A standalone C implementation of the protocol in the article "UC Non-Interactive, Proactive, Threshold ECDSA - Canetti, Makriyannis, Peled", together with relevant zero-knlowedge proofs.
This is a proof of concept and not a production-grade code, specifically:
- There is no error handling (of memory allocation failures etc).
- There is no implementation of communication between parties, all parties run in the same execution.
- If a malicious party is detected, only a message is printed and the protocol continues there is no handling of the failure.
The code is aimed towards simplicity and consistency with the article (in structure and variable names), and it hopefully clarifies the structure of the protocol and gives practical communication and computation.
make benchmark
./benchmark cmp <num_players> <print_values>
The print_value is either 0 or 1, specifing whether to print all values (secret and public) computed by each party during protocol execution, which can be useful for debugging.

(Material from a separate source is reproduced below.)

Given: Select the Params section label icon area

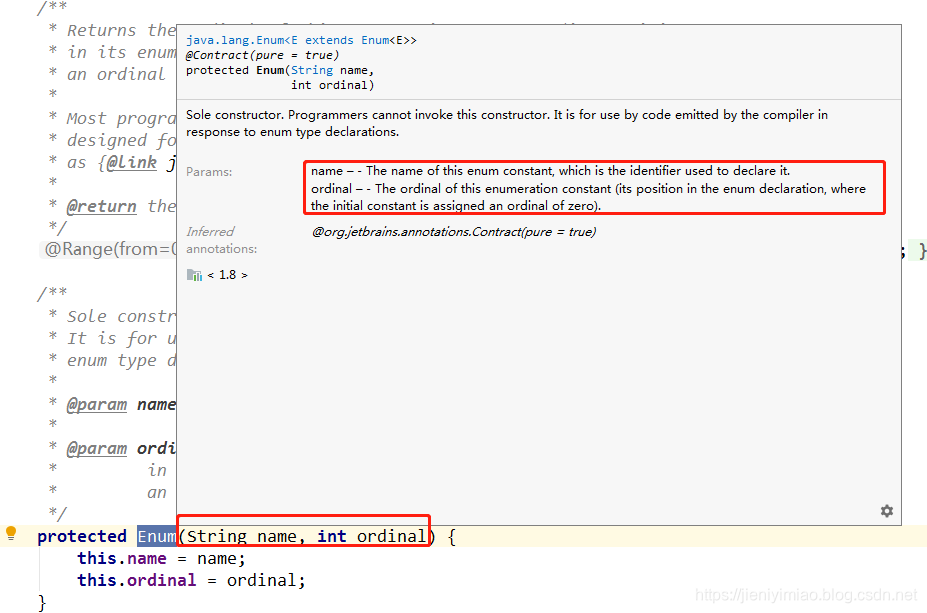Looking at the screenshot, I should coord(208,171).
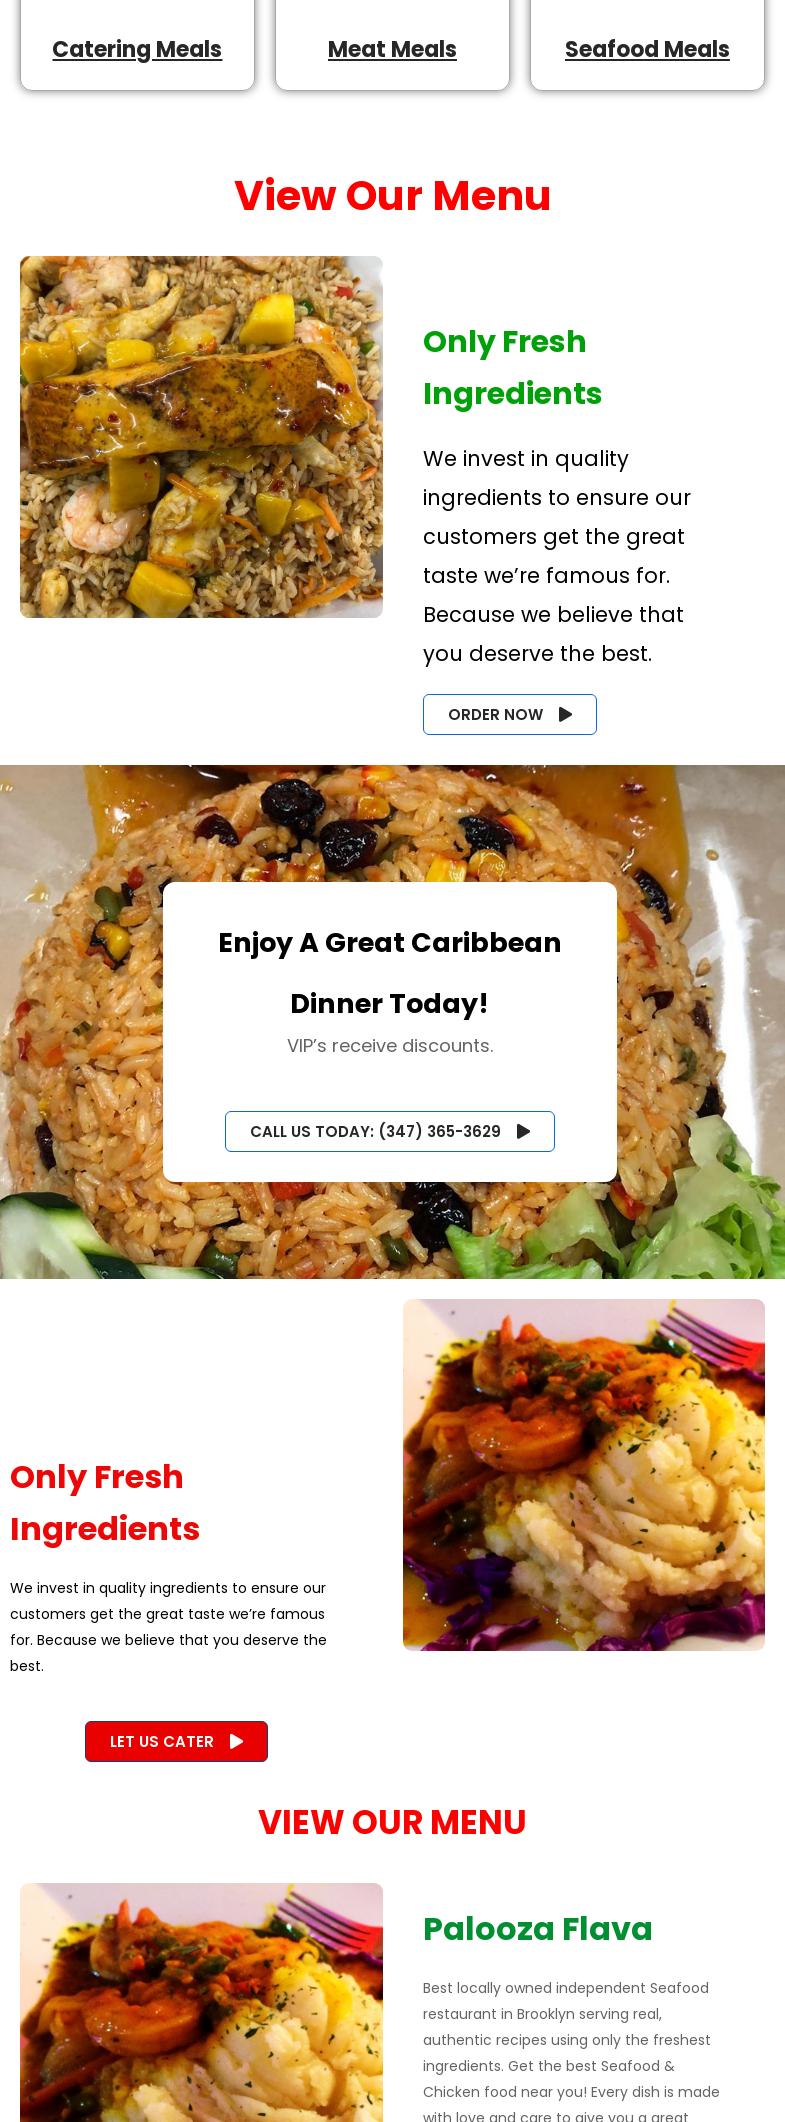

For more information consult the relevant h file
algebraic_elements: An OpenSSL wrapper of basic algebraic functionalities.
paillier_cryptosystem: Paillier cryptosystem operations: key generation, encrypting, decrypting and homomorphic evaluation.
ring_pedersen_parameters: Ring pedersen evaluation: key generation and commiting.
zkp_<...>: Zero knowledge proof of relevant claim. Allows proving and verifying claims, and for Schnorr proof also commiting before proving.
cmp_protocol: All phases of the ECDSA protocol: key generation, refresh auxiliary information, pre-signing, signing. Each of the phases is implemented in a few rounds, except signing which is non-interactive.
MIT